[Passage provided]
Document Analysis as Python Code with Great Expectations

If you have pulled your hairs out fixing the performance of a model built by someone else and at the same time wondering “why is this happening to me?”, then this post may be for you.

The nightmare

The following story is one of the worst nightmare in data science:

  • A model that has been working for months started to lose its performance.
  • Management saw the drop in a dashboard and started asking why.
  • But this model was built by someone who has left the company.

You spent weeks debugging, only to find out that it was due to a small change in business logic change that you are not aware of. The performance drop came from the fact that the data has been in a different state than before.

You couldn’t go back doing what you were doing because there was time pressure. As a result, you lost the momentum on your own project.

Even worse, no one thanked you for fixing the model because it was supposed to work in the first place.

It was a lose-lose deal from the outset and everyone was upset.

experiment Is my problem in the data or somewhere else?

What is the problem

The problem comes down to one thing:

Building a new model is easier than maintaining a model

and the knowledge of the builder did not pass down to the maintainer.

When I build a new model, I probably spend more than 60% of my time understanding all the edges in my data to curate a dataset for my model. There are lots of insights gained about business in this process.

Where did those insights go? Jupyter Notebooks, of course. Even if I remember to write down all my findings, which is questionable, this process still creates a problem.

No one is going to read through all my notebooks when the model is given to somebody else

Automate the knowledge transfer

This is one of the hardest problem in a data science team–how do I transfer knowledge?

If I spend 80% of the time on exploratory analysis, then I should be able to capture and automate my insights into code, so the next person that takes on my project can

  • read through the code to gain the same insights, and
  • see a warning when bad things happen and check against what I already know about the data.

But there was no good tool that handles this problem. Most of the teams I know monitor the data pipeline with their own tools, and there is no consensus on how to transfer knowledge of this kind. Unit test does not help–the problem is not in the code but in the data.

Comes Great Expectations

great_expectations was the first Python package that I saw that was perfect for this task. It came from a tweet:

After playing with it, I can say that I loved this package and the idea behind it. Therefore, in this post, I will cover the absolute basics of getting started.

Goal

My goal for this post is to show you how to

  • set basic expectations and save the config, and
  • load expectations and validate on a new dataset.

Installation

  • Project page: https://github.com/great-expectations/great_expectations
pip install --user great_expectations

Throughout the post, I will use great_expectations as ge:

import great_expectations as ge

Data

The dataset I’m using is a Kaggle dataset called San Francisco Street-Use Permits. I picked this one because I wanted to find a real life dataset that can emulate the situation I have in mind. In this case, let’s say I have a model that uses Permit Type as a feature, then what if the city government started issuing a new type of permit? How can I catch that change in my data pipeline?

kaggle-data-screenshot

Using Great expectations

The idea behind great_expectations is that each dataset should be paired with a set of expectations—they are tests for data during runtime.

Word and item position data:
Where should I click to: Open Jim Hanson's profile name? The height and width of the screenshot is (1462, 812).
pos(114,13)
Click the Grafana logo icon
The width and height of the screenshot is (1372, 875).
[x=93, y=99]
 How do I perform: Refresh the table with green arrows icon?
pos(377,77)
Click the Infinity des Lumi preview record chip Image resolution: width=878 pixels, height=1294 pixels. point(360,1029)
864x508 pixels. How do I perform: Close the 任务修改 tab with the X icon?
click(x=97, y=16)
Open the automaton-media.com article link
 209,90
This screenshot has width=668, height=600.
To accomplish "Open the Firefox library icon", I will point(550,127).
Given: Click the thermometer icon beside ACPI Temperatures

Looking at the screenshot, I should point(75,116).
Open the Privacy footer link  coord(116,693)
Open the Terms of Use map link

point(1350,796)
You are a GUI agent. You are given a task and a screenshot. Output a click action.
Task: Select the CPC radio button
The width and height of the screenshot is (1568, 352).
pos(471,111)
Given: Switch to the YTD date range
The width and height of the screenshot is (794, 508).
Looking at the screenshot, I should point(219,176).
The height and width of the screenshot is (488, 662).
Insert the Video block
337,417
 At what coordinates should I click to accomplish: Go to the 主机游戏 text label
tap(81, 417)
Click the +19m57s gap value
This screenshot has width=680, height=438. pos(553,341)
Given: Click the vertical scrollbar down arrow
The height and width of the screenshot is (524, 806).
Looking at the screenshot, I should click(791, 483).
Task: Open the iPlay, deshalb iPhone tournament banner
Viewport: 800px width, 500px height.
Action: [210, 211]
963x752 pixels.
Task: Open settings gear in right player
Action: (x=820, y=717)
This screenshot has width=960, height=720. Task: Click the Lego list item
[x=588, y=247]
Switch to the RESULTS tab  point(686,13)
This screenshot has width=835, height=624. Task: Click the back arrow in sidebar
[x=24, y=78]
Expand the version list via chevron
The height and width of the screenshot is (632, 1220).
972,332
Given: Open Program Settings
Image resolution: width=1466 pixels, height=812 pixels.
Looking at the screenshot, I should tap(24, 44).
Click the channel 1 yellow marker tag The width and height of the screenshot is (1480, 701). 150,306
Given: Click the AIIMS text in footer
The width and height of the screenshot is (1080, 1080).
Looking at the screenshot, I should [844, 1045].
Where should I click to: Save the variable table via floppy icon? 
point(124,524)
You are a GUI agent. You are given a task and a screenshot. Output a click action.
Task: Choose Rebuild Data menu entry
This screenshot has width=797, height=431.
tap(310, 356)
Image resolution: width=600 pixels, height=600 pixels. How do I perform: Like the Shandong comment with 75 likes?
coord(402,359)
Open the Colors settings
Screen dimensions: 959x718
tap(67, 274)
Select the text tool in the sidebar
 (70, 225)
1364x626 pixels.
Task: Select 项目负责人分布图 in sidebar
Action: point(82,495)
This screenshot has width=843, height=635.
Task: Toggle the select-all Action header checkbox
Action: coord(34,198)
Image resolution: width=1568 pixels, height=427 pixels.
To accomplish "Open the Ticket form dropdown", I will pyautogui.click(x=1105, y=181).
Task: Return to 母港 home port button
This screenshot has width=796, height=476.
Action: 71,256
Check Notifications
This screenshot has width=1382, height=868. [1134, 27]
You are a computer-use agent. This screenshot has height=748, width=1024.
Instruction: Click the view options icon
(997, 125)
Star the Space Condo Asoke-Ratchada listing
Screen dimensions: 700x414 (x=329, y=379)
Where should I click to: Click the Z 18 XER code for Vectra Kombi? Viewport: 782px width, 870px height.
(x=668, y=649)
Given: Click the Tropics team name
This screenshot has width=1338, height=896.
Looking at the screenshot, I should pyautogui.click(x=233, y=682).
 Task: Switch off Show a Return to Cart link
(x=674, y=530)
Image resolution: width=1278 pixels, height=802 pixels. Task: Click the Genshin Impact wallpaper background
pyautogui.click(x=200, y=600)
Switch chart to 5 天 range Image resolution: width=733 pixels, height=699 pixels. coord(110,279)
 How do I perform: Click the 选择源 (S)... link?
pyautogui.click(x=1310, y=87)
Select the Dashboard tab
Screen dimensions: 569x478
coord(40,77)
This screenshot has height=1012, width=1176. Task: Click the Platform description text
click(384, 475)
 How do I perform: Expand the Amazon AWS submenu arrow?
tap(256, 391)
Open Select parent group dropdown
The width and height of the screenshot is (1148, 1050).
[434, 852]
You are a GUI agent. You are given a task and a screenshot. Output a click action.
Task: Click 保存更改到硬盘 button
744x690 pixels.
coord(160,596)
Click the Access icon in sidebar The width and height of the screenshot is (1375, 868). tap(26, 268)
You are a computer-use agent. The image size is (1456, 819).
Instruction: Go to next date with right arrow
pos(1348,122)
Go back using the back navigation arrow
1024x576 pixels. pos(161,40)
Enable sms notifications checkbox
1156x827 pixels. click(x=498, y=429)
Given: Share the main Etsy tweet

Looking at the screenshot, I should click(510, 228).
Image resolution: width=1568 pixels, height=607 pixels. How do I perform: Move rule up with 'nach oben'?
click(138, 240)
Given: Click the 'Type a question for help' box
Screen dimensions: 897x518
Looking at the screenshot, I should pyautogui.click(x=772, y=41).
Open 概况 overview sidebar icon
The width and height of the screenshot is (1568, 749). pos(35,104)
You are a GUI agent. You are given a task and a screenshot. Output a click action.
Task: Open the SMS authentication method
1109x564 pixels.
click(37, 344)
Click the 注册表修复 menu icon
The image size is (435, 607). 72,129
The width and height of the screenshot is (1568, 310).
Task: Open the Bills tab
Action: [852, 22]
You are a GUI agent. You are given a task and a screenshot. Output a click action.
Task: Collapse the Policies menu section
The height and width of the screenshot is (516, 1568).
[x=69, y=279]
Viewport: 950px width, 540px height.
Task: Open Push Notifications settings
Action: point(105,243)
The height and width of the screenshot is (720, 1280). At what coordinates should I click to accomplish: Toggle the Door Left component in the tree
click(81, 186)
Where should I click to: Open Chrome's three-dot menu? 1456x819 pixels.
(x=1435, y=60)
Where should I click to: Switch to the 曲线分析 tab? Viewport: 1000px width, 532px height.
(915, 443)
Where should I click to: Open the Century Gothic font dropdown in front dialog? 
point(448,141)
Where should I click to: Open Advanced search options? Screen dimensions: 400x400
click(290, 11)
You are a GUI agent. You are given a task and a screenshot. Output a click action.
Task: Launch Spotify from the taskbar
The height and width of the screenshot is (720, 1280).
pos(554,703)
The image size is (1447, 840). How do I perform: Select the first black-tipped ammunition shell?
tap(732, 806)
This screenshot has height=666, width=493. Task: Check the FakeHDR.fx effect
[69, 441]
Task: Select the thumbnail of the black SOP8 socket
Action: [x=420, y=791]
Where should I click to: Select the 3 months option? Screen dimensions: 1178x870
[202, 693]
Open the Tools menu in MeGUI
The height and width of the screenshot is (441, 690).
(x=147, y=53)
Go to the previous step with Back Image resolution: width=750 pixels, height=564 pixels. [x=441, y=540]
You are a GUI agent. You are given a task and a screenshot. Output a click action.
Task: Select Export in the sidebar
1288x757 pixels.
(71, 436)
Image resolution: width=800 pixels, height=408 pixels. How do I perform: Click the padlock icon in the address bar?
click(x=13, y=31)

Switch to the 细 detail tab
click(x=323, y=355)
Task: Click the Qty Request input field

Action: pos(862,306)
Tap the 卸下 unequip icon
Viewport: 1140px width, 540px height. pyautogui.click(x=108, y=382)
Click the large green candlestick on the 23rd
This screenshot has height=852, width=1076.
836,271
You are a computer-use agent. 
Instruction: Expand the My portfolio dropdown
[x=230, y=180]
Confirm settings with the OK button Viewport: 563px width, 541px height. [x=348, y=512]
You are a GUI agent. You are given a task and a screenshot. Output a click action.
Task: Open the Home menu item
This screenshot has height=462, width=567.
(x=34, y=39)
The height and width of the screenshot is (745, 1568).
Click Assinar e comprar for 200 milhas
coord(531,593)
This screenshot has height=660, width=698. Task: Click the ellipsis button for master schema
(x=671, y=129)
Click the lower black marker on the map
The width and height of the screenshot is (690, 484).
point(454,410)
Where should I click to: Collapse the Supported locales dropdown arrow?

[Problem set]
[A] Summarize the Great Expectations post in two sentences.
[B] From the Great Expectations post, set down word for word the part that opens with the words containing "You spent weeks" and closes with "state than before.".
The records are not required for any of this work.

[Task responses]
[A] A model built by someone who has left the company can lose performance because the data has shifted to a different state, and the builder's knowledge of the data, often left in Jupyter Notebooks, does not pass down to the maintainer. The author proposes capturing those insights as code with the great_expectations Python package, which pairs each dataset with a set of expectations that act as tests for data during runtime.

[B]
You spent weeks debugging, only to find out that it was due to a small change in business logic change that you are not aware of. The performance drop came from the fact that the data has been in a different state than before.